So one major problem I’ve run across while implementing the Leaderboards with NGUI (3.8.2) was that items in a grid that are part of a scroll view initially start their positions at the bottom of the scroll view, rather than at the top of the scroll view.
This problem is well documented:
- scroll view does not snap to top
- Forcing a UIScrollView contents to “spring” to the top when not full
- How to start a Scroll View list at the top?
I’ve tried several of the solutions mentioned in those posts to no success. I’ve come up with a solution that works for my own purposes. It can hopefully help someone else that is having similar problems.
Firstly, the way I have my UIScrollView structured is that I have an intermediate gameObject called “LeaderboardList” with a script as the direct child of the UIScrollView, and then I have a UITable as a child of that, in vertical orientation, which in turn, contains all of the individual rows. Note that you can use a UIGrid here instead, if you would like.
I like to use UITable’s Reposition() function to align all the child elements properly. However, using the function also introduces a vertical positioning, which I’m suspecting is half the height of the resulting sum of the rows’ heights. I don’t understand this part, especially since UITable has an option to choose a pivot, and by selecting TopLeft, I would have assumed the y component to not be touched at all, or at least be kept at zero.
So anyway, after calling Reposition(), I simply zero’d out the y component of the UITable’s position. Doing this, I get a more expected result.
My UITable’s top is positioned in the center of the parent ScrollView. Ideally, I would have expected the top of my UITable to match the top of the ScrollView, since, in my UIScrollView setting, I have Content Origin set to “Top Left”. But that’s not what’s happening, so I’m clearly misunderstanding the purpose of that setting.
So, going back to my intermediate game object, “LeaderboardList”, I perform all of the table repositioning here. In this object, the table is offset by +halfHeight, which positions the Table in the scrollview area appropriately in the top left corner of the UIScrollView, except for one small detail.
I have the pivot set for each row element set at the center, so I have to account for half the row’s height, and add this to the offset.
Finally, I get a list of rows that starts at the top of the list.
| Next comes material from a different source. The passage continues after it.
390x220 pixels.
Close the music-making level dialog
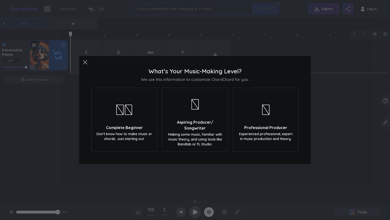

This solution is by far not the most ideal, and I wonder if there are simpler ways to get this working. But it’s the one that I found to work for me, among all the other solutions that I found online. I’d like to read about other developer’s methods to solving this problem. I feel that setting up the scrollview and table like this is quite a lot of extra work that I wasn’t planning on doing, but I strongly believe that users would expect lists to start at the top, rather than in the center.